* [Required action] Could you reproduce, character for character, the lines of the records starting at the line that contains "Identify the location of credits-badge: 2194" and ending at the line that contains "pyautogui.click(x=327, y=509)", with both of those lines included?

* [Data to use]
_____

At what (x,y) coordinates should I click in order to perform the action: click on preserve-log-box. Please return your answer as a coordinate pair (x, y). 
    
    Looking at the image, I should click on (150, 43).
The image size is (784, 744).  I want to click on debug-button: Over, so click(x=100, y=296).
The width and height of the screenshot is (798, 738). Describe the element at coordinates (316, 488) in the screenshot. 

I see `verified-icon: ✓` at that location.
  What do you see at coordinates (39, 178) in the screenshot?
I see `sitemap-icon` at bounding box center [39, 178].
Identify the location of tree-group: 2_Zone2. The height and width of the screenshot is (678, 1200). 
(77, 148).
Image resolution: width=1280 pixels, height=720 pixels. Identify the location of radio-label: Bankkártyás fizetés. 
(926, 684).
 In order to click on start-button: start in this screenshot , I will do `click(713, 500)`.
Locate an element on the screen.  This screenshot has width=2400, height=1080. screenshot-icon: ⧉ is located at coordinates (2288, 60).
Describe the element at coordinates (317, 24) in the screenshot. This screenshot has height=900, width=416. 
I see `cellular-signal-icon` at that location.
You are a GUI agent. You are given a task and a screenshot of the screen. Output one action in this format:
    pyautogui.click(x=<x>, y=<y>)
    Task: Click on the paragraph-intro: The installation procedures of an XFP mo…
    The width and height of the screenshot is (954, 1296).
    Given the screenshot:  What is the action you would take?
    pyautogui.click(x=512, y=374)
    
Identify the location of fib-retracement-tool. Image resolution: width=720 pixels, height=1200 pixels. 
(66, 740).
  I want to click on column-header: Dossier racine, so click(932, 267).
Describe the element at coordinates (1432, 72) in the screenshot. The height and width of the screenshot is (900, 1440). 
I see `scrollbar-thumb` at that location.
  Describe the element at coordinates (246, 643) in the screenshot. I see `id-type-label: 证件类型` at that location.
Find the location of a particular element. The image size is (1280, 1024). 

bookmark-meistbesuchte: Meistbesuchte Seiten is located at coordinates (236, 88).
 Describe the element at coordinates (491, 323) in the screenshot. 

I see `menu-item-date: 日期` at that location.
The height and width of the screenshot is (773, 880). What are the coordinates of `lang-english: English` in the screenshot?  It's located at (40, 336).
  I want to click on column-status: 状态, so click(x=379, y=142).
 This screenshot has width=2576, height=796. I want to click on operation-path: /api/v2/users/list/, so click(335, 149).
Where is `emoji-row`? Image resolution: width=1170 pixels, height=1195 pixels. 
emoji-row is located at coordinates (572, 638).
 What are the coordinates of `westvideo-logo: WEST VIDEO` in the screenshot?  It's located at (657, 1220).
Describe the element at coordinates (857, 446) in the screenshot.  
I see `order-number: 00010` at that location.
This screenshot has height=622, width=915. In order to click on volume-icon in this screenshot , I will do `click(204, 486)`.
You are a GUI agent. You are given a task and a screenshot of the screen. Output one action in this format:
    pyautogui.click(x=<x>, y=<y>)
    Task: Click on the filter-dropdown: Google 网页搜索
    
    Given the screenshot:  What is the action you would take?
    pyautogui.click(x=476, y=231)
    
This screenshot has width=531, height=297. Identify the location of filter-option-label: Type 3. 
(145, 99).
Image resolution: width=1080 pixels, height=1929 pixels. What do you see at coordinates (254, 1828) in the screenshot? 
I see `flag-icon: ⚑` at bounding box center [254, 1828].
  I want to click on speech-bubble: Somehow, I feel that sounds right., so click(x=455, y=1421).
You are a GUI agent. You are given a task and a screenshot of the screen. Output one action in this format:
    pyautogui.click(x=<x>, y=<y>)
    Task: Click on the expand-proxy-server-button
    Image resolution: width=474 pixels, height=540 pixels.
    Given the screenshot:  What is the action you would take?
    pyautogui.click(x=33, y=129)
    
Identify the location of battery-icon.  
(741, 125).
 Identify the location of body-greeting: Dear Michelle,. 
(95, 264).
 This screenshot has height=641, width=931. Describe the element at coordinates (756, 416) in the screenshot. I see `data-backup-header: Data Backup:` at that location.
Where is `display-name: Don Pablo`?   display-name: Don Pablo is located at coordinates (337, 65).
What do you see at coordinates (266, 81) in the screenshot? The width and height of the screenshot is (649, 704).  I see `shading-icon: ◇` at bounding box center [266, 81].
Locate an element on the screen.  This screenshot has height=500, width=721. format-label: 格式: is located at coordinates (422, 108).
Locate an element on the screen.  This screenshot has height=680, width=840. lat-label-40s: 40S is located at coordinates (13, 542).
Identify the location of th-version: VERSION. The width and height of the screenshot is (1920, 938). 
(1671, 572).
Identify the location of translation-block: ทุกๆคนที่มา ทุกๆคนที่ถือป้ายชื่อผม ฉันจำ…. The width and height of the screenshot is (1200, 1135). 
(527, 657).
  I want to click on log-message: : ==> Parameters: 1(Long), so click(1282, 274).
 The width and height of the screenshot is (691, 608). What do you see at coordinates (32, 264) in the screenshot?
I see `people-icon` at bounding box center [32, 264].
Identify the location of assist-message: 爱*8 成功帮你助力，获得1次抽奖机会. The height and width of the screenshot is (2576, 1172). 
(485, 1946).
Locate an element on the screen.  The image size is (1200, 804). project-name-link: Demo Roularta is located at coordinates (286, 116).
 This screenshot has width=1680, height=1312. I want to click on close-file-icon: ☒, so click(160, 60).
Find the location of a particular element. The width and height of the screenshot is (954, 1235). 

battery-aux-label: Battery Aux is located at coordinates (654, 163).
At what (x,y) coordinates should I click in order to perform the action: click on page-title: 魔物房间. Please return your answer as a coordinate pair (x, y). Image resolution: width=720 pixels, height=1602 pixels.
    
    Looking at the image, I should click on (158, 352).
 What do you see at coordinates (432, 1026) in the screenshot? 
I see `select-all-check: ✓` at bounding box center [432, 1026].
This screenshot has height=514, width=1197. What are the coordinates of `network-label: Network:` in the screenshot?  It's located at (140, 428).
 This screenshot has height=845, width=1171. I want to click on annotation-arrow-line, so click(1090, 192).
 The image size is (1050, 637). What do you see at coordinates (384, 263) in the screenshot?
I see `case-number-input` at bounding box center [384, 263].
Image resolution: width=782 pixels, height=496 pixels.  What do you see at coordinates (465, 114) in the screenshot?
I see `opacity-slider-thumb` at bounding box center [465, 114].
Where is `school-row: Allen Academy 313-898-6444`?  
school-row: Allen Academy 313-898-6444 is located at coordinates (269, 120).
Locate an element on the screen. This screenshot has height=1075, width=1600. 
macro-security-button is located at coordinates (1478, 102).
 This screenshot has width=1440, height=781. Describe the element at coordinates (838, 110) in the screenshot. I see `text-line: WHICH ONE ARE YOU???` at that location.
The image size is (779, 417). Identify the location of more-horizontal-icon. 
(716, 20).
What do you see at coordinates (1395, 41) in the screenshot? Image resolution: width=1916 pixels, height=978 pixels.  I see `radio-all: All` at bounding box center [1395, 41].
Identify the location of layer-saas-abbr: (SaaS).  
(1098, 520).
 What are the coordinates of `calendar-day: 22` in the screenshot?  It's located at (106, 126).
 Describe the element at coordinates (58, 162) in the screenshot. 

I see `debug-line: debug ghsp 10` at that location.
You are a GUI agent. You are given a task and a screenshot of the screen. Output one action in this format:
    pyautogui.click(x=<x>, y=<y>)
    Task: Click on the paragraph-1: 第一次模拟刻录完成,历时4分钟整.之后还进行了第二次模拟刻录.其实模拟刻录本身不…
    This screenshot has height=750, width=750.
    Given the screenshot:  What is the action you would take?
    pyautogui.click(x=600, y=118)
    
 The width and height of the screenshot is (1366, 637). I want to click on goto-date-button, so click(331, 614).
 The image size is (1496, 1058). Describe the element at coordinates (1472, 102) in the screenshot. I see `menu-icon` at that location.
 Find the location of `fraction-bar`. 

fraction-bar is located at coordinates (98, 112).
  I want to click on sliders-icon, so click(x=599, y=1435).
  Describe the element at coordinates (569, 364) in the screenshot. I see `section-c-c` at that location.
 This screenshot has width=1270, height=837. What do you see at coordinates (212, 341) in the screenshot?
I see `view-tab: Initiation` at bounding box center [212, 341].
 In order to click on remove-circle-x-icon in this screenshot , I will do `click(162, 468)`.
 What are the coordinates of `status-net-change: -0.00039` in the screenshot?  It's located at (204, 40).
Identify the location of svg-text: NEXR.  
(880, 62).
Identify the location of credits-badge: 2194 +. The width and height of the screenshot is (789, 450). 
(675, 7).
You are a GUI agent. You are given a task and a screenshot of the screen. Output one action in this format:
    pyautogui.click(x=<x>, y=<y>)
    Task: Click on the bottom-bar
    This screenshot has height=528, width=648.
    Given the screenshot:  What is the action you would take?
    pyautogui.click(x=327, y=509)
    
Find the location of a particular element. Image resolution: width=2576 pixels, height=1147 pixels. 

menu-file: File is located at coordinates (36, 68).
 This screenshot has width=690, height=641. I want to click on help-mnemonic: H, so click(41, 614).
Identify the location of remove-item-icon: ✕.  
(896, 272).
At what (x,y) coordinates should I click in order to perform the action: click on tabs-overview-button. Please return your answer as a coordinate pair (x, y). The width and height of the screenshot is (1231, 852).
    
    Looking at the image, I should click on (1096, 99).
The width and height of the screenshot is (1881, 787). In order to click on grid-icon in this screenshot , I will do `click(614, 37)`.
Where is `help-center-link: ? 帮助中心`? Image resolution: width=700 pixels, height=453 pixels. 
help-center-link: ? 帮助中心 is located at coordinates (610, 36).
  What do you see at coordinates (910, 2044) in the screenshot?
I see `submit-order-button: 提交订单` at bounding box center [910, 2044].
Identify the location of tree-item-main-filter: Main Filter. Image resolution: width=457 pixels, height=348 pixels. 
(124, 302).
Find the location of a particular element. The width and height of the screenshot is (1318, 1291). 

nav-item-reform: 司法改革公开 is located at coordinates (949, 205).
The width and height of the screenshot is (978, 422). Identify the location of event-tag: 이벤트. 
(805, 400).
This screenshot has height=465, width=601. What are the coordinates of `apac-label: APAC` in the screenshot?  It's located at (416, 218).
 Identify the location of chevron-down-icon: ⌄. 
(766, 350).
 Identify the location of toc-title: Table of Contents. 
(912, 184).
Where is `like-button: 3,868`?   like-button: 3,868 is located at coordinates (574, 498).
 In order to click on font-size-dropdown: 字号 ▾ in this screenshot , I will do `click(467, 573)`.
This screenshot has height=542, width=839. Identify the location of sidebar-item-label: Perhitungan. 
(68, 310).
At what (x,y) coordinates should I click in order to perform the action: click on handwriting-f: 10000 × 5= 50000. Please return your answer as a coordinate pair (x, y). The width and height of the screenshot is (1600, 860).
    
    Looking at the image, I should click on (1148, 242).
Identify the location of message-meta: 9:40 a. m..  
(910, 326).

_____

* [Finished exercise]
Identify the location of credits-badge: 2194 +. The width and height of the screenshot is (789, 450). 
(675, 7).
You are a GUI agent. You are given a task and a screenshot of the screen. Output one action in this format:
    pyautogui.click(x=<x>, y=<y>)
    Task: Click on the bottom-bar
    This screenshot has height=528, width=648.
    Given the screenshot:  What is the action you would take?
    pyautogui.click(x=327, y=509)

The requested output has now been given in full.